Now holding them liable is a completely different story considering they didn't force anyone to use their products. Their lobbying efforts and their impact can be debated to be sure, but at the end of the day we all had a choice, and we chose to burn fossil fuels and bring on the consequences. Now we are starting to make a different choice and hopefully mitigate the damage from the last one. 

Regardless I don't see these companies being made to pay anything in damages, unless it can be shown that they made a concerted effort to actively hide or supress the harmful effects of their products, because a) again no one was forced to use their products, b) who would they even have to pay damages to, and c) how would you even evaluate a reasonable figure for said damages? 

 
 
 
Vic Eldred
Professor Principal
1.3.1  seeder  Vic Eldred  replied to  Thrawn 31 @1.3    3 years ago

All good questions.

 
 
 
JohnRussell
Professor Principal
2  JohnRussell    3 years ago
Supreme Court Rules For Oil-And-Gas Companies Fighting Climate Lawsuit

Of course. Did you expect anything else from a very conservative court? Right or wrong barely matters, cases are determined on a political basis. 

 
 
 
Vic Eldred
Professor Principal
2.1  seeder  Vic Eldred  replied to  JohnRussell @2    3 years ago
. Did you expect anything else from a very conservative court?

Oh, what's wrong John?  You don't have those leftist activists running the Court anymore?  Fifty years wasn't enough?
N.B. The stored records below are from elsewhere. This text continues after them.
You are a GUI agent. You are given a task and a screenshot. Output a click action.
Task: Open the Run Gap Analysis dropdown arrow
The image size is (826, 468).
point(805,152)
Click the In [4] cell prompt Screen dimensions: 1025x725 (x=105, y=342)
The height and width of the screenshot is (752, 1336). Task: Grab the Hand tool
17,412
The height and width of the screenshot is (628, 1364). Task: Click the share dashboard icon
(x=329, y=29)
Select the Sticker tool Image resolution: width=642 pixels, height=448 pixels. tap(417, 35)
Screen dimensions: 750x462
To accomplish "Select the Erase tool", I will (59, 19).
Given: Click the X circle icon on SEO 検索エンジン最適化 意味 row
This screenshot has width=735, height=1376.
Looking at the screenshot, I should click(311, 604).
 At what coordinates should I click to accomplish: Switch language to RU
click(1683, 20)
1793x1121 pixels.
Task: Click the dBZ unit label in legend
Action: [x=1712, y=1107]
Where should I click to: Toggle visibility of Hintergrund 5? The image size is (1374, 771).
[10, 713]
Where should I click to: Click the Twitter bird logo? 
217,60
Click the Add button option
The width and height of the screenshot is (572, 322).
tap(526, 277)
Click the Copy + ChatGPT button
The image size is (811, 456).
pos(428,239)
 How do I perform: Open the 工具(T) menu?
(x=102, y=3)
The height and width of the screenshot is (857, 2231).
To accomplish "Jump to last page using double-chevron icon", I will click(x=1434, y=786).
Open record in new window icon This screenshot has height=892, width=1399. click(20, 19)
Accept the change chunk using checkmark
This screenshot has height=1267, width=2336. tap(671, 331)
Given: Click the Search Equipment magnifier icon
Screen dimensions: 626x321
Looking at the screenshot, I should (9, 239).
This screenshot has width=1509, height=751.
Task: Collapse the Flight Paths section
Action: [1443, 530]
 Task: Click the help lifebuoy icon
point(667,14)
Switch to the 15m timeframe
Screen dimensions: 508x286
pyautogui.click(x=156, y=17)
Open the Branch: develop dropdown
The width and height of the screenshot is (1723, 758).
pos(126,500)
It's time to restore the Constitution!

 
 
 
Sean Treacy
Professor Principal
2.2  Sean Treacy  replied to  JohnRussell @2    3 years ago
id you expect anything else from a very conservative court? 

Kagan and Breyer are very conservative? They agreed with the ruling. 

It's insane that  a 7-1 decision can be attacked as politicized. 

 
 
 
Vic Eldred
Professor Principal
2.2.1  seeder  Vic Eldred  replied to  Sean Treacy @2.2    3 years ago

We call that Checkmate!

Rfeac79b0255e523819d5224dee95fc40?rik=FiKOi4ig1pkaXg&riu=http%3a%2f%2fwww.chessentials.com%2fwp-content%2fuploads%2f2016%2f11%2fCheckmate.jpg&ehk=QyUmTyexceCLzC95DGbjepb3RSv25NzGd%2bDE8G40xyA%3d&risl=&pid=ImgRaw

 
 
 
Texan1211
Professor Principal
2.3  Texan1211  replied to  JohnRussell @2    3 years ago

ok, say we buy into your imaginative theory.

please explain how the decision was 7 to 1 if only conservatives voted for it should be interesting to see the spin on this!

 
 
 
Hallux
Professor Principal
3  Hallux    3 years ago

Meh ... Lamborghini is coming out with an electricity guzzling model by 2030 ... that should take a dozen or so gas guzzlers off the streets.

 
 
 
Vic Eldred
Professor Principal
3.1  seeder  Vic Eldred  replied to  Hallux @3    3 years ago

We'll all be waiting for that/s

 
 
 
Hallux
Professor Principal
3.1.1  Hallux  replied to  Vic Eldred @3.1    3 years ago

Why are you so morose all the time?

 
 
 
Vic Eldred
Professor Principal
3.1.2  seeder  Vic Eldred  replied to  Hallux @3.1.1    3 years ago

Don't you know?  We have a democrat in the White House.

 
 
 
Hallux
Professor Principal
3.1.3  Hallux  replied to  Vic Eldred @3.1.2    3 years ago

It happens, get over it ... Western Montana is nice this time of the year, buy a camper and take a vacation ... read some of those books you shill.

 
 
 
Vic Eldred
Professor Principal
3.1.4  seeder  Vic Eldred  replied to  Hallux @3.1.3    3 years ago

Next winter I'll be back in Florida. As of tomorrow Connecticut "reopens" as in their two resort Casino's and I'll be on the road again.

Right now I'm re-reading "Death in the Afternoon."

Thanks for the concern.

 
 
 
Ronin2
Professor Quiet
3.1.5  Ronin2  replied to  Hallux @3.1.3    3 years ago

Did the left ever get over Trump being in the White House? Or either of the Bushes, or Reagan?

 
 
 
Texan1211
Professor Principal
4  Texan1211    3 years ago

what kind of special does one have to be to call the court's decision political?

 
 
 
evilone
Professor Guide
5  evilone    3 years ago

All this ruling does is state the plaintiffs must re-file in federal court.